Jum Sampson
- Born: James H. Sampson c. 1876
- Occupation: Publican

Rugby union career
- Position: Number 8

Amateur team(s)
- Years: Team / Apps / (Points)
- 1897–98: Parnell (Auckland)
- 1899: Glebe (Sydney)

Provincial / State sides
- Years: Team / Apps / (Points)
- 1898: Auckland / 4

International career
- Years: Team / Apps / (Points)
- 1899: Australia / 1 / (0)

= Jum Sampson =

Australia international rugby union player

James H. "Jum" Sampson (born c. 1876) was a New Zealand-born rugby union player who represented Australia.

Sampson, who was thought to have possibly come from Waihi, played as a number 8.

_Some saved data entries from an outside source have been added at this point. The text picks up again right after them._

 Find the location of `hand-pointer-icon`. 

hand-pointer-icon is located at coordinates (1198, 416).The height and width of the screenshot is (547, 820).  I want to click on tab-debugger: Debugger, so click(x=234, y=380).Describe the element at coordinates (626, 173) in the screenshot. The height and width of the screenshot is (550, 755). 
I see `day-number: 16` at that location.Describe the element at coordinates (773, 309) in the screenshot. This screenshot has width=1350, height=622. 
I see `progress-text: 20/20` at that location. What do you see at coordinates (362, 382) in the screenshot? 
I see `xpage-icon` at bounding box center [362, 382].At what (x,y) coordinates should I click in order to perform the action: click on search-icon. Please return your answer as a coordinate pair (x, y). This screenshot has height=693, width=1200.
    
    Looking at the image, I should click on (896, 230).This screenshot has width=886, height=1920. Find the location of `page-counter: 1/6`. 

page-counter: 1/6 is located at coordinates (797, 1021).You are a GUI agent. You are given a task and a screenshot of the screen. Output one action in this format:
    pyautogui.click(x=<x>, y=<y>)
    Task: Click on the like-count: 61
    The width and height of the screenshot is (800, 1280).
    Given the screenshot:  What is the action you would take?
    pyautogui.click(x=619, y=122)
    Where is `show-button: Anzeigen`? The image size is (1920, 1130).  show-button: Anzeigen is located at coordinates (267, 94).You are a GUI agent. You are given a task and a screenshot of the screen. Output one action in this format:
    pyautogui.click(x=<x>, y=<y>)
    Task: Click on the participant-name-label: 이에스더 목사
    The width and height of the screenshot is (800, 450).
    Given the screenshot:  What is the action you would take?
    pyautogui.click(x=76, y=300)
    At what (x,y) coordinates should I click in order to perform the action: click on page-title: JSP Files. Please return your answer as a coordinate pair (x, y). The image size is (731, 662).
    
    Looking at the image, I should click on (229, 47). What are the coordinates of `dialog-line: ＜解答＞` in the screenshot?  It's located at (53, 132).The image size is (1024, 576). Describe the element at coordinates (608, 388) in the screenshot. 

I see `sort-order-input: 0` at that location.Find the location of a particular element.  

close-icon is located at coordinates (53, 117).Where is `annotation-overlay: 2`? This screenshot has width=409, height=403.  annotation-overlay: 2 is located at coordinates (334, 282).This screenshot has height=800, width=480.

He may have started his career playing in the Waikato between 1893 and 1895. After returning to where he was believed to have originated from, he spent one season in the Ohinemuri area the next year. During 1897 he joined the Parnell club in Auckland where he made the provincial side the following year. He was understood to have moved to Sydney in 1899 where he joined the Glebe (now known as Drummoyne) club.

Sampson claimed 1 international rugby cap for Australia. This was against Great Britain, at Sydney, on 12 August 1899. He never represented New South Wales and did not play any known first-class rugby after 1899.